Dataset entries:
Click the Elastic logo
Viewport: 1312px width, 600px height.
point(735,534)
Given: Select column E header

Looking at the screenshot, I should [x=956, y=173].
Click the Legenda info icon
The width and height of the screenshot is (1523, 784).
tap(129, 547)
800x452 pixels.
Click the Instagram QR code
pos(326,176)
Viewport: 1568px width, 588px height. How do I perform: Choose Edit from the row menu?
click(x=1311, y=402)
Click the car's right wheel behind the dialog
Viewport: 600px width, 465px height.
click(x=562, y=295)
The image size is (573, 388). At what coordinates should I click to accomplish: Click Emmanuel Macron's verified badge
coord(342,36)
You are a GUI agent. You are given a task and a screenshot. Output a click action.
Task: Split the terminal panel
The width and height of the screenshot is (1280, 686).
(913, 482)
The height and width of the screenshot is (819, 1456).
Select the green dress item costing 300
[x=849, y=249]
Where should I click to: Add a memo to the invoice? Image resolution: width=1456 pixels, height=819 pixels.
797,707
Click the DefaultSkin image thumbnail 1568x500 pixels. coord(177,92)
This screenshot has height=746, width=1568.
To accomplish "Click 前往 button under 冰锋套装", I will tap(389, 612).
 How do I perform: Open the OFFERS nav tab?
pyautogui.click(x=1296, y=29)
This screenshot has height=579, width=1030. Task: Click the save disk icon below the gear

**Work instruction:**
Look through the entries above and report the number of lines that contain "This". Write only the number.

**Response area:**
2